The only teeny tiny issue is that it's quite remote from the rest of France. If you want a comparison, I'd say Brittany is the "Kerry" of France. To make things even more complicated, I'm from the "End of the Earth". I'm serious, this is how the area I grew up in is called. "Penn-Ar-Bed" in Breton or "Finistere" in French is the furthest you can go. After that there's only the ocean. 

The little red part? Yep, that's where I'm from!         Source: Wikipedia


So you can imagine how complicated it can be to fly home from Dublin. Sometimes I wish I was from Paris (OK, not really, but let's just pretend). All major airlines fly there, everyday, several times a day, and it's cheap.

If you want to go to my place, get ready for a headache in terms of planning your trip. 12 years ago, I had to go through London and land in Dinard, about 5 hours drive from my home. There was no other way (unless I wanted to pay an arm and leg going through Paris with Air France). The journey door-to-door was taking 12 hours, the same amount of time of a Paris-Mauritius flight!

A couple of years after I moved here, Ryanair upped their game big time. They started a direct flight to Nantes (only 3 hours drive from my house). And after that came the best, a direct flight to Brest (only 1 hour drive from my house). Sadly the latter didn't last long, and Ryanair pulled out from that airport, apparently following some disagreement with the airport authorities.

So now, I usually fly to Nantes. It's fine, if my parents can't pick me up, I have friends over there, and if I'm really stuck I can take the train. But the big problem at the moment is the stupid schedule airlines have implemented.

Can you believe I can't go home for a week-end? I used to envy my French friends who could fly on Friday night and come back to Dublin on Sunday. None of that for me.

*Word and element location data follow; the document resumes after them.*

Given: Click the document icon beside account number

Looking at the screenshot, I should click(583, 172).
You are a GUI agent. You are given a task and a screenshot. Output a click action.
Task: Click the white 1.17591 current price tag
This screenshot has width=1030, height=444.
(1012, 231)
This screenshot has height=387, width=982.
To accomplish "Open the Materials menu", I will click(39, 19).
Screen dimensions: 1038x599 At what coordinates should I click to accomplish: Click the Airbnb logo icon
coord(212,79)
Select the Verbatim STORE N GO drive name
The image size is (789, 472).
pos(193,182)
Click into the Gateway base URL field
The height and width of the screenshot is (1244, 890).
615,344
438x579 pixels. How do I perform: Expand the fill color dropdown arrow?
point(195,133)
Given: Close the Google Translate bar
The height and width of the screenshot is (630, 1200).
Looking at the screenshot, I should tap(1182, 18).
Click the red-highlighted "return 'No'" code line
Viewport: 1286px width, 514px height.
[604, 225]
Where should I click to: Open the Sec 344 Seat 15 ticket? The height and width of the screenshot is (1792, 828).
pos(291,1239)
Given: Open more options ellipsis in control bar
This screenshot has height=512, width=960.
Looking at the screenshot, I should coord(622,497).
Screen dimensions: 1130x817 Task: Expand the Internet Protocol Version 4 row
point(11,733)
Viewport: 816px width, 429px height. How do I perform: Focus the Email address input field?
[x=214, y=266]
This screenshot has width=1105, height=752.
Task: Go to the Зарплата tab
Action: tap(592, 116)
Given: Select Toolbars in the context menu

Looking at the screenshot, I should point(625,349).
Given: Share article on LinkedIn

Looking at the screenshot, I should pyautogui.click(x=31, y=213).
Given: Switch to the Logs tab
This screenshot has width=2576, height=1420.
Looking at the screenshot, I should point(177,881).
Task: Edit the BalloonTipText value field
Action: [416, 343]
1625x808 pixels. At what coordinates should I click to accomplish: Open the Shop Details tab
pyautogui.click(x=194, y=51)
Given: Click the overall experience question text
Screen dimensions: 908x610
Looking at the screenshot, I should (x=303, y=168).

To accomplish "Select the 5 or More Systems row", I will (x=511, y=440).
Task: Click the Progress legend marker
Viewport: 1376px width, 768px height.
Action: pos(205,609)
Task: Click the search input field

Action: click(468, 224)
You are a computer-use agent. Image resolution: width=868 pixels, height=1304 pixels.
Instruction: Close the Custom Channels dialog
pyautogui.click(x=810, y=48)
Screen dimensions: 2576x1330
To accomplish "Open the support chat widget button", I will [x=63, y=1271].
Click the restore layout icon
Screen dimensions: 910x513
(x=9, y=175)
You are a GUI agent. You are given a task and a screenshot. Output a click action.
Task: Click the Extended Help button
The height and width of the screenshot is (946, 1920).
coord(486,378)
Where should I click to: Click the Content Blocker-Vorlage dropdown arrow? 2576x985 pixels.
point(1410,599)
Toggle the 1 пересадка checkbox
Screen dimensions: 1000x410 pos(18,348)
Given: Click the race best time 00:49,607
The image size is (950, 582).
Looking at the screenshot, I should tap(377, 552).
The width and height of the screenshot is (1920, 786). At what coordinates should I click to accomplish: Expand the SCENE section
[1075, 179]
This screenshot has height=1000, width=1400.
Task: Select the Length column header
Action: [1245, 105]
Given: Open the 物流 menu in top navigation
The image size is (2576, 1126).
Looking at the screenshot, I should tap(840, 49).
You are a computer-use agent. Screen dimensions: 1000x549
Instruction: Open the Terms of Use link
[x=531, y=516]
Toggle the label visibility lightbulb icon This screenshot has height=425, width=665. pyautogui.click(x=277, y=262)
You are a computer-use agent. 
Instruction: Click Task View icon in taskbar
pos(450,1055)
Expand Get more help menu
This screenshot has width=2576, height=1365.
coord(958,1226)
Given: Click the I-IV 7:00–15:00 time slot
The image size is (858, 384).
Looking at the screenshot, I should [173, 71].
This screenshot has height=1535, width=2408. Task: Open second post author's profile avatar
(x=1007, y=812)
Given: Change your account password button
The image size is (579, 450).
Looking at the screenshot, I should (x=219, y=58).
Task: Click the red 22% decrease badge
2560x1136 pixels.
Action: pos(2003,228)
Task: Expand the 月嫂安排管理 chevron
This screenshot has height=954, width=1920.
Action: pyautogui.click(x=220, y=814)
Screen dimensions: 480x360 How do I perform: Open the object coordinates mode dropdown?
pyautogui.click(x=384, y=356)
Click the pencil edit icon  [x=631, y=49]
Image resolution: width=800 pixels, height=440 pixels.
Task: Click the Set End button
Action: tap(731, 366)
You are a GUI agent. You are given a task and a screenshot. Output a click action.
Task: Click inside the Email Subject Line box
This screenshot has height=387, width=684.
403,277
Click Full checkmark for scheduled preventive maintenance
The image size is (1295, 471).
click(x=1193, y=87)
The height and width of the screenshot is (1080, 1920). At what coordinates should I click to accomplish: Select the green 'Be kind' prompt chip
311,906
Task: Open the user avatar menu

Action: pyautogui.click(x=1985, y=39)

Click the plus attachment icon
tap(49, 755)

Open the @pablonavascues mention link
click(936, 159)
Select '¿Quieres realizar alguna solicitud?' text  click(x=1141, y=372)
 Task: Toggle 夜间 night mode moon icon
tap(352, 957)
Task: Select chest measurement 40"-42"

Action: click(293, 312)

Ryanair, Aer Lingus, Flybe and basically all airlines that fly to Brittany are against me.

I'm trying to get to my best friend's hen party next May. Unfortunately none of the airlines fly on Friday or Sunday. Flybe has flights to Nantes but it only starts in July. They also have flight to Brest, but they stop in March. Aer Lingus doesn't have flights on Friday or Sunday either. The only solution would be to go with Air France, if I'm willing to pay a mere 750 euros for the round trip!

In the end, I'll probably take Ryanair, fly on the Thursday and come back on the Monday, but why does it have to be so complicated to just go home for a week-end? 

I tell you, it's much easier to book a flight to Mauritius, and it's the same price as an Air France flight to Nantes. Crazy don't you think?